## [DATASET ENTRIES]
· · ·

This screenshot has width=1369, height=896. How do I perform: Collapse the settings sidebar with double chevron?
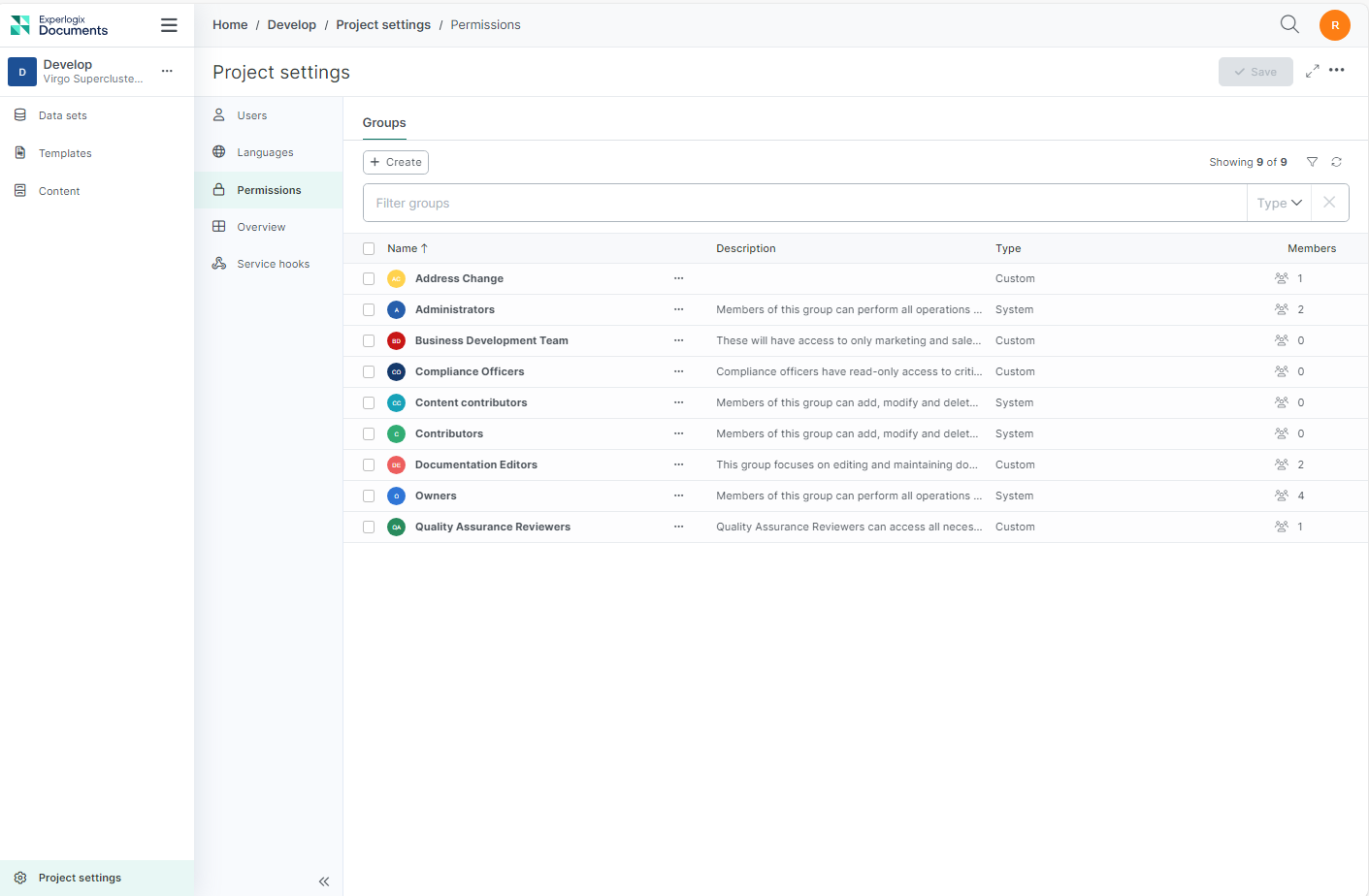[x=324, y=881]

· · ·

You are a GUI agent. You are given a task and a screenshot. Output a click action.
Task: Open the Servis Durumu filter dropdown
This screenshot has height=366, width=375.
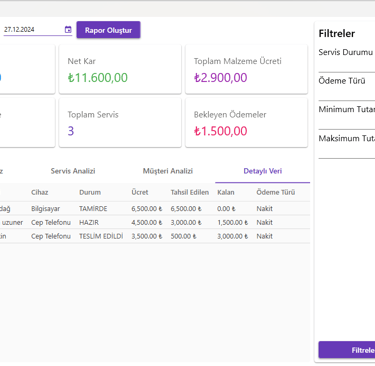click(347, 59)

· · ·

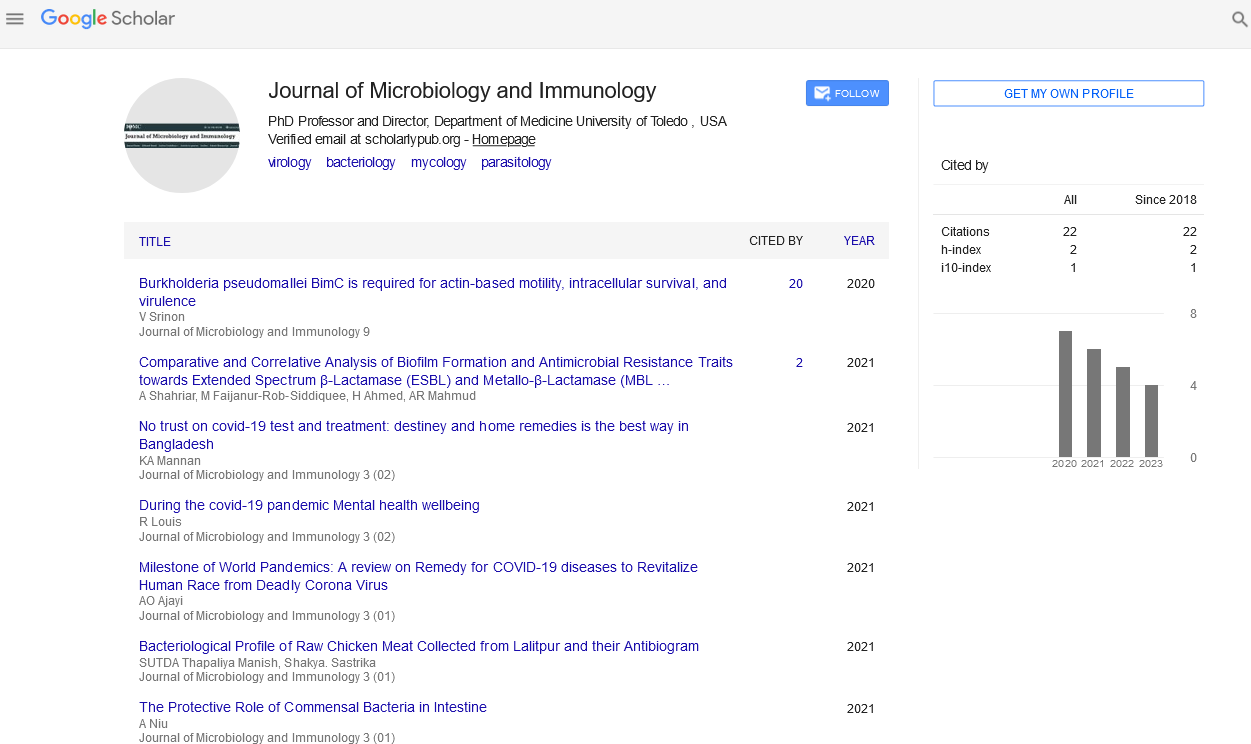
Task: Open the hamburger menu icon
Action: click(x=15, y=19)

· · ·

## [WHAT YOU HAVE TO DO]
Quote the material from the line containing "You are a GUI" through the line containing "click(347, 59)", including both of those lines, and omit the pictures from your answer.

## [REPLY TO THE TASK]
You are a GUI agent. You are given a task and a screenshot. Output a click action.
Task: Open the Servis Durumu filter dropdown
This screenshot has height=366, width=375.
click(347, 59)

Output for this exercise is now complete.